Data Protection Fees, Virtual Event Order Terms, and Trademark: Answering Your Burning Business Questions

Data Protection Fees, Virtual Event Order Terms, and Trademark: Answering Your Burning Business Questions

Hello, and welcome to our weekly LinkedIn newsletter!

Every week, we share three insights based on discussions during our Savvy Shay Business Club. This week, we cover important topics like data protection fees, terms and conditions for virtual event order bumps, and trademarking diagrams with geometric shapes and words. Keep reading to learn more!

Ps. From April 24th to 28th, I will be hosting a series of free masterclasses where I'll be sharing my top tips and tricks for building a team in a stress-free and legally compliant way. Don't navigate the complicated world of team building alone - let me guide you through the 5 steps you need to follow to grow your business. Register here!

And if you want to join our thriving membership and get answers to your burning business questions, apply here, where you can try it out for just £1 for your first month... Let's get started!

Do I have to pay the Data Protection Fee if I am thinking about closing down my business to start something new? 

The data protection fee is a fee paid to the Information Commissioner's Office, the UK’s data protection regulator, of £35 per year for small businesses if paid by direct debit or £40 if not. 

If you are part of a certain industry sector, then you have to pay the data protection fee, regardless of your data processing activities.
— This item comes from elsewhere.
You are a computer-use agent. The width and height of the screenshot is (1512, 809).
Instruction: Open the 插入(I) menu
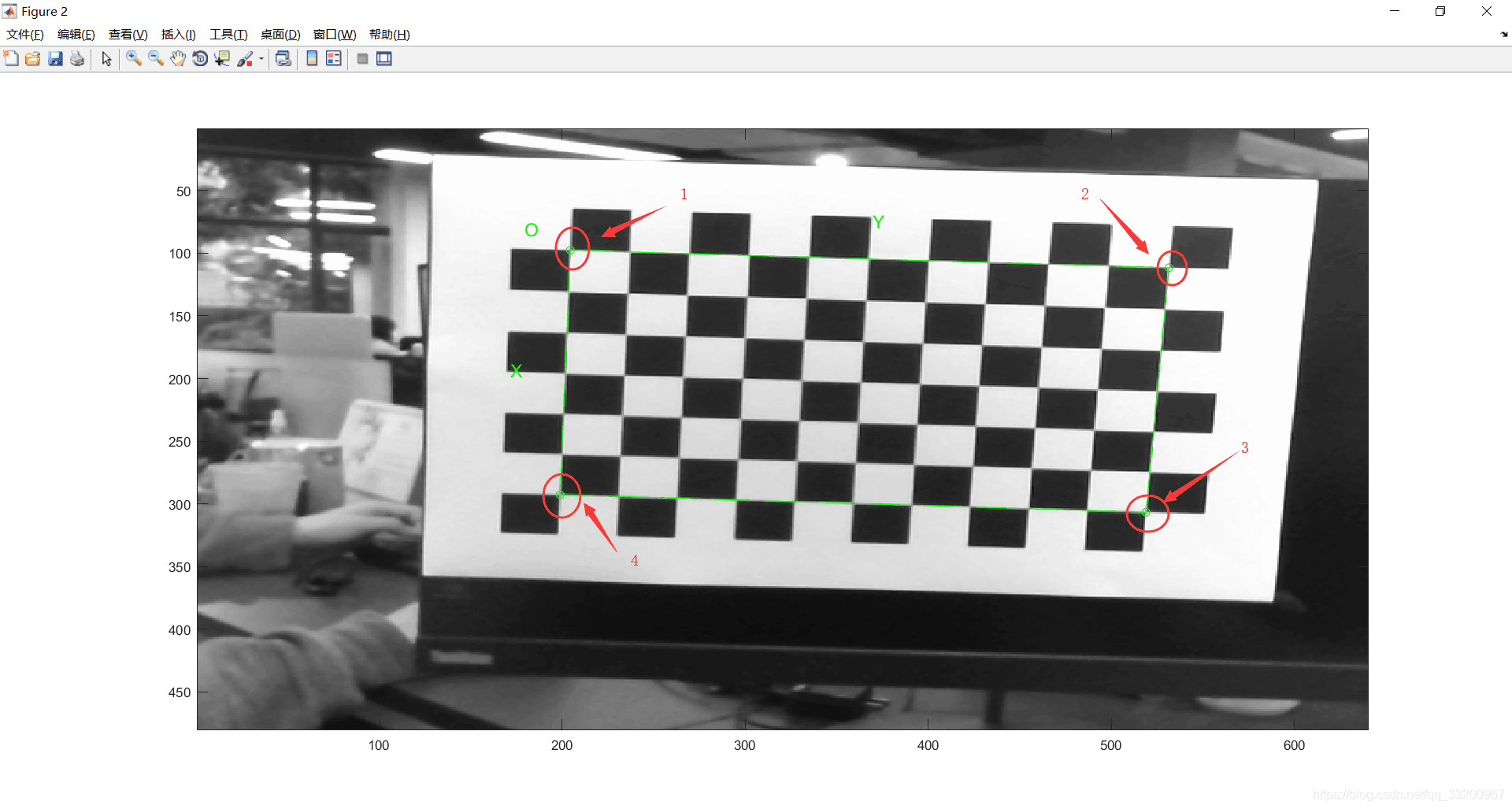tap(178, 35)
These include training, marketing services, accountancy, legal services, consultancy and advisory services, and more. 

However, if you are not part of one of the prescribed sectors, and you only process personal data for the following purposes, you are exempt from paying the fee:

  1. staff administration such as payroll;
  2. marketing and advertising your own business; and
  3. your own accounting 

The link to check whether you need to pay the fee is https://ico.org.uk/for-organisations/data-protection-fee/self-assessment/

As for winding down your current business and starting a new one, if you need to retain personal data, e.g. your insurance requires you to do so, or you want to retain it in case of any legal challenge (which could be up to 6 years after the breach of contract, for example), this would still be processing personal data and hence you would need to pay the data protection fee in relation to that business even if you are no longer trading but merely storing personal data relating to that business. 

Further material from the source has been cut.